DESCRIPTION OF THE TASK: Transcribe each line of the records below exactly, excluding any embedded images.

(DATA EXTRACT)

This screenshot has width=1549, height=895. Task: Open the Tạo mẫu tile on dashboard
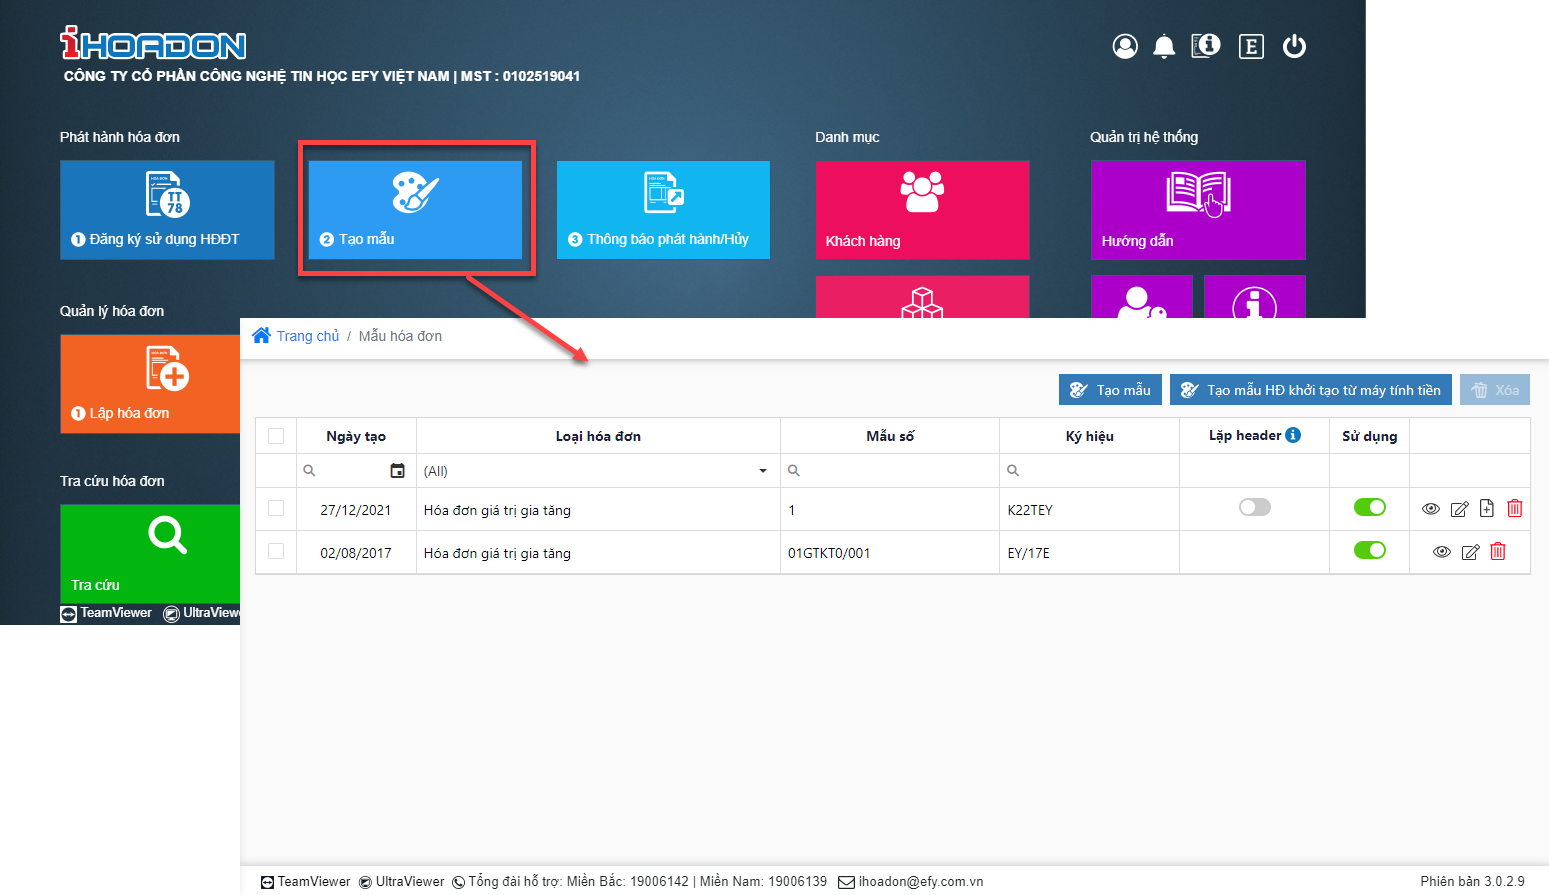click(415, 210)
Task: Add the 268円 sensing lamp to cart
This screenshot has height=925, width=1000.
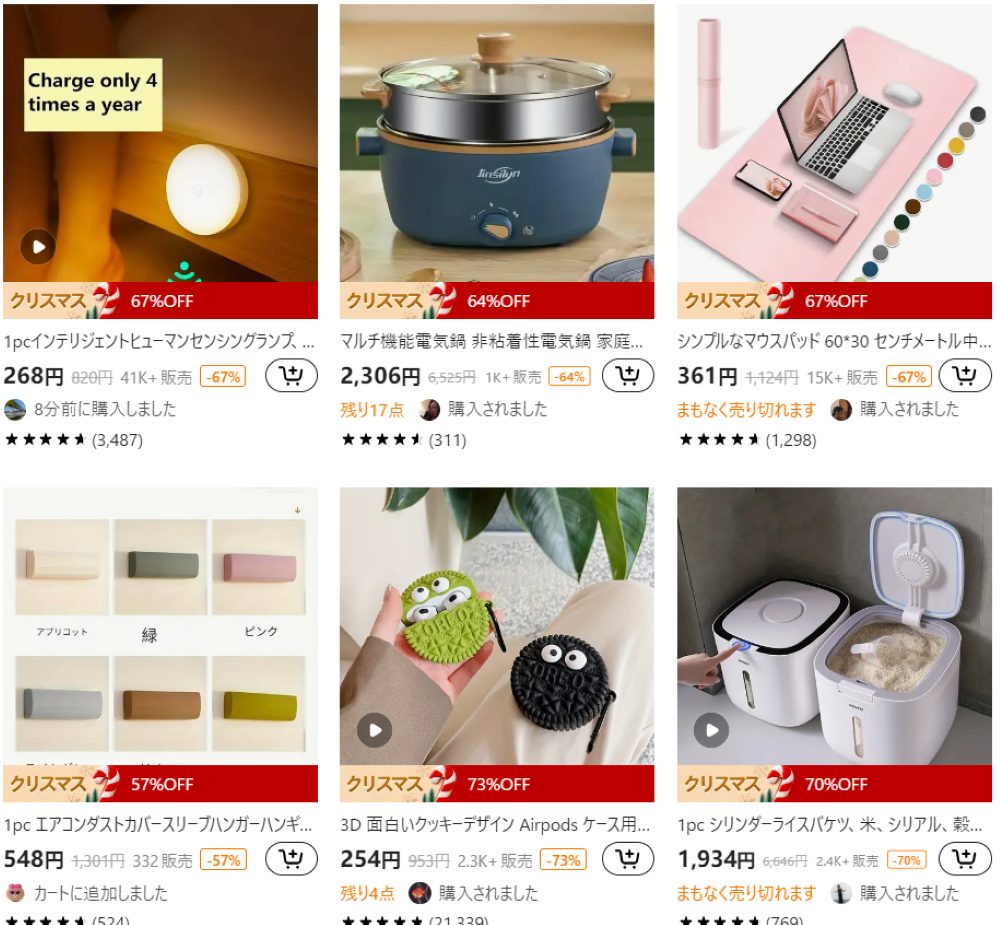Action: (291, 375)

(End DATA EXTRACT)

RESPONSE TO THE TASK:
This screenshot has width=1549, height=895. Task: Open the Tạo mẫu tile on dashboard
click(415, 210)
Task: Add the 268円 sensing lamp to cart
This screenshot has height=925, width=1000.
Action: (291, 375)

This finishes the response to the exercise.